Measures of Central Tendency
Central tendency refers to the point around which scores tend to cluster.
Also known as average.
Three common measures of central tendency:
Mean (M):
Formula: M = \frac{\Sigma X}{N}
\Sigma indicates summation across scores, and N is the number of scores.
Generally provides a good indication of central tendency and has statistical properties for inferential statistics.
Median:
Defined as the middle score—half the scores are less and half are greater.
To find median: Organize scores from lowest to highest and find the middle value.
If odd number of scores, the median is the middle score; for even, it is the average of the two middle scores.
Mode:
The most frequently occurring score.
Example: In the self-esteem distribution (Table 12.1), the mode is 22.
In unimodal and symmetrical distributions, mean, median, and mode are close, while in bimodal or asymmetrical distributions, they can diverge.
Visualization example: Reaction times of 200, 250, 280, and 250 ms mean is 245 ms, but adding an outlier (e.g., 5,000 ms) makes the mean unreliable.
Measures of Variability
Variability indicates the extent scores vary around their central tendency.
The range is one measure of variability:
Computed as the difference between the highest and lowest scores.
Example: Range in self-esteem scores (Table 12.1): 24 - 15 = 9.
The Standard Deviation (SD) is the most common measure:
Indicates average distance scores differ from the mean.
Formula: SD = \sqrt{\frac{\Sigma (X - M)^{2}}{N}}.
Involves step-by-step calculation of differences from the mean, squaring differences, averaging, and square rooting.
Example calculations demonstrated in Table 12.3:
From a set of 8 scores with a mean of 5, various individual differences and squares documented.
Often, calculators and software divide by N-1 when computing SD to correct for bias in sample estimates of the population.
Correlations Between Quantitative Variables
Many statistical relationships arise between quantitative variables.
Example: Study by Carlson and Conard found a relationship between the alphabetical order of last names and response times to consumer appeals.
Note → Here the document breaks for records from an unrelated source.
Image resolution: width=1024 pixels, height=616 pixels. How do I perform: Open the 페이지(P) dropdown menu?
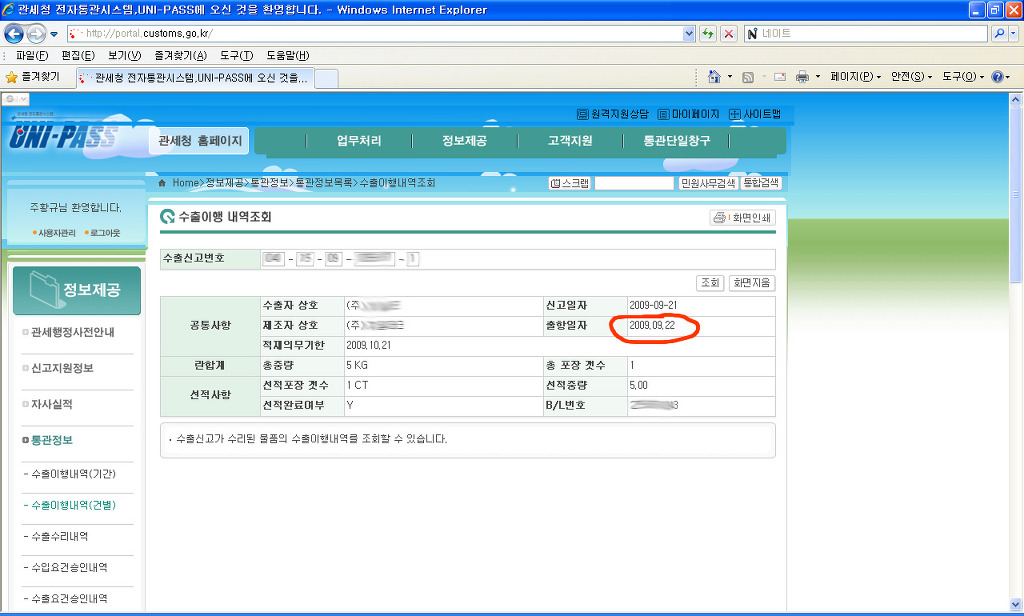point(855,77)
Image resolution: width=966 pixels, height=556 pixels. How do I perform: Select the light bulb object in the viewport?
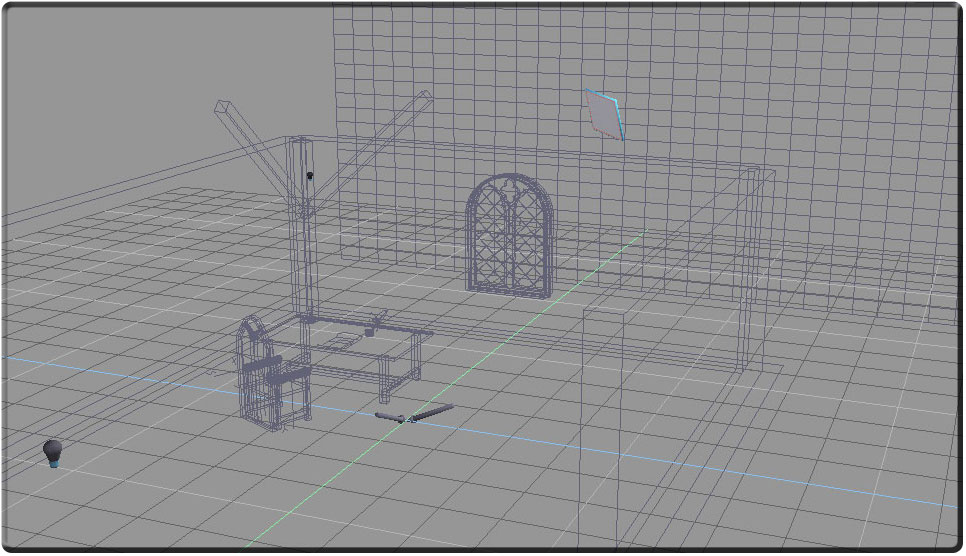53,452
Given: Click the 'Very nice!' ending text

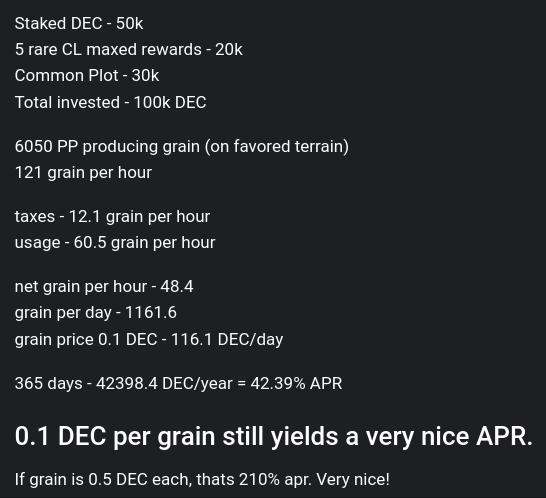Looking at the screenshot, I should click(353, 480).
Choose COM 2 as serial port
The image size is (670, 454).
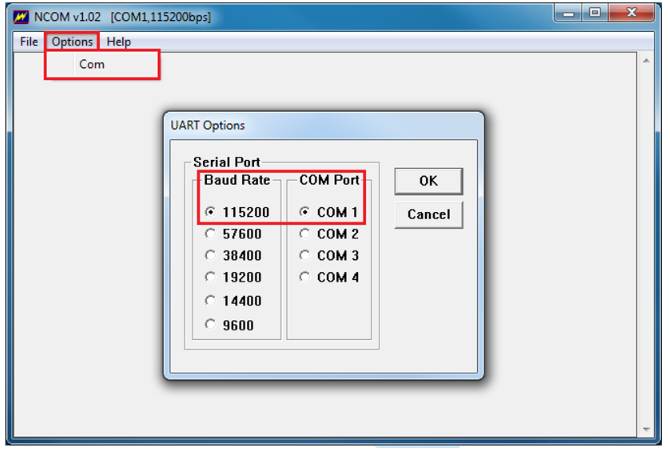(304, 234)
Relationships are often illustrated through line graphs or scatterplots.
In Figure 12.6, response times related to the quartile of last names showed a negative relationship.
Figure 12.7 showed scores on the Rosenberg Self-Esteem Scale indicating a positive relationship.
Relationships can be linear (best fit by a straight line) or nonlinear (fit better by a curve).
Pearson's r: Measures the strength of correlation; values range from -1.00 (strong negative) to +1.00 (strong positive) with specific interpretative guidelines:
Values near ±0.10 are small
Values near ±0.30 are medium
Values near ±0.50 are large.
Example computation of Pearson's r involves transforming scores into z-scores, then estimating correlations and averages.
Key Takeaways
Group differences are described via means, standard deviations, and Cohen's d (effect size measure).
Correlations are described using Pearson's r and visualized via graphs.
Exercises
Compute means and standard deviations for Rosenberg Self-Esteem scores from two sample groups (Japanese and American university students) and demonstrate using bar graphs and Cohen’s d.
Create a scatterplot for extraversion scores and Facebook friends for university students, calculating Pearson's r and describing the results in detail.